そこに、動物たちの怒涛の津波が襲い掛かった。
――四方八方から飛来する、ワシやハゲタカたちの鋭いくちばしや爪が、肉を切り裂く。それに続き、サイやイノシシが突進して、黒服たちを跳ね飛ばす。さらに、数十匹の犬や猫が襲い掛かってくる。虎やライオンなどの猛獣は跳躍し、喉元に食らいつく。
樹里の歌声のリズムが変わった。
すると、動物たちは、すごすごと立ち去り、部屋の片隅に集まって、伏せて待機する。
そこに残された黒服たちは、無残な姿でうめき声を上げる者、瀕死の重傷で虫の息の者だけになり、完全に沈黙した。
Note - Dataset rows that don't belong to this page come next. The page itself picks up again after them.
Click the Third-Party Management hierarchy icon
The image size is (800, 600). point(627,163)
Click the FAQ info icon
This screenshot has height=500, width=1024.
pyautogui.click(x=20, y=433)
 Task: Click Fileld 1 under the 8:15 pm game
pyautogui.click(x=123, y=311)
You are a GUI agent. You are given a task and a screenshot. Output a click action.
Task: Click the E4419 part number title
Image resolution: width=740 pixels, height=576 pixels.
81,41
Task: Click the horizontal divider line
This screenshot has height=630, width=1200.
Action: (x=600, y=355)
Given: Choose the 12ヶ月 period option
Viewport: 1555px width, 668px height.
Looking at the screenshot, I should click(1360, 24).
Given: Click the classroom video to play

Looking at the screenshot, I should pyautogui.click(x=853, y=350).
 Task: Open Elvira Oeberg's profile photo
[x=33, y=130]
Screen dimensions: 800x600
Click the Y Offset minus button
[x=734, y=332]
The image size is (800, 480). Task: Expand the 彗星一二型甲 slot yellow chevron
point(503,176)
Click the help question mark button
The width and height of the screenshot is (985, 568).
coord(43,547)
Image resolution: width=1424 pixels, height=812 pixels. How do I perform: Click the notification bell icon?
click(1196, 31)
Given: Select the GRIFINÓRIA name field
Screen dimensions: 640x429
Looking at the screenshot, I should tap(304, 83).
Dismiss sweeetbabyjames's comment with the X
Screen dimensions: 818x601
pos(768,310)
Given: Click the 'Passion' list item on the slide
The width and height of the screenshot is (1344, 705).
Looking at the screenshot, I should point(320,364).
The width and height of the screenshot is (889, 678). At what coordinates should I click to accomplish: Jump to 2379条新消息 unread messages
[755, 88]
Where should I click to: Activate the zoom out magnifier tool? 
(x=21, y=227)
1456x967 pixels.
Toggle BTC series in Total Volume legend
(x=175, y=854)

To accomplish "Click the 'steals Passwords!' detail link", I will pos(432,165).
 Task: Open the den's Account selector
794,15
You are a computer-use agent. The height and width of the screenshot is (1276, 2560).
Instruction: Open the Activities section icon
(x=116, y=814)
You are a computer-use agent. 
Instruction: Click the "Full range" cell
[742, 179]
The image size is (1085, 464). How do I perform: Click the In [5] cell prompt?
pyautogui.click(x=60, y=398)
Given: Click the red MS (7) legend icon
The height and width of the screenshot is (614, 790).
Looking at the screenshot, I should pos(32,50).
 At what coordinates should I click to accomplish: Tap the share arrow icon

シータがヨタヨタと可愛く歩きながら、みんなに伝える。
「警察に連絡しました。まもなく、こちらに到着します」
やがて、源二をはじめ、アイリ、うるみ、緑子、大福丸は、金縛りから解放された。
ライオンとトラが二頭づつ樹里を守るようにして寄りそっている。
カン太は大きく呼吸すると、こう言った。
「樹里さん、さすがです。大活躍でしたね」
源二も駆け寄り、樹里に感謝の言葉を述べた。
「深牧殿、助けに行った私達が、反対に助けられてしまい、面目ない」
「いいえ、吾川君が気づいてくれたお蔭です。私の目を見て、すべてを理解してくれました」
舜命も礼を言う。
「謙遜しなくていい。これは吾川君と樹里の絶妙なチームワークの勝利だよ。もちろん、他の方たちの活躍もあってのことだ。皆さん、本当にありがとう」
そして、深く頭を下げた。
樹里は、頬を少し赤らめて言う。
「ありがとう……」
そのまま、カン太の首を抱くと、頬にキスをした。樹里の甘い香りが、脳を溶かし、カン太は言葉を失った。
「………………」
軽快な馬蹄の音が聞こえてくる。
振り向くと、白馬がたてがみをなびかせながら駆け寄ってくる。そう。誘拐されていた樹里の子馬である。
樹里の前で、足を滑らせながら止まると、いなないて、樹里の頬をなめた。
「ユキ! 無事だったのね。ほんとによかった」
子馬を抱きしめ、樹里は涙ぐんだ。
カン太は思う。
(……樹里さん、いい匂いだったぁ。頬っぺが熱い、ううぅ)
カン太の表情はというと、だらしなく鼻の下が伸び切っている。そして、目は虚空を見つめていた。
そんなカン太の、すぐそばにいる緑子の顔には〝氷の微笑〟が浮かんでいる。
それだけではない。
うるみの瞳の奥には〝暗い炎〟が揺らめいていた。
見えないオーラが渦巻き、今、まさに、風雲は急を告げていた。
その後のカン太の運命を知る者はいない。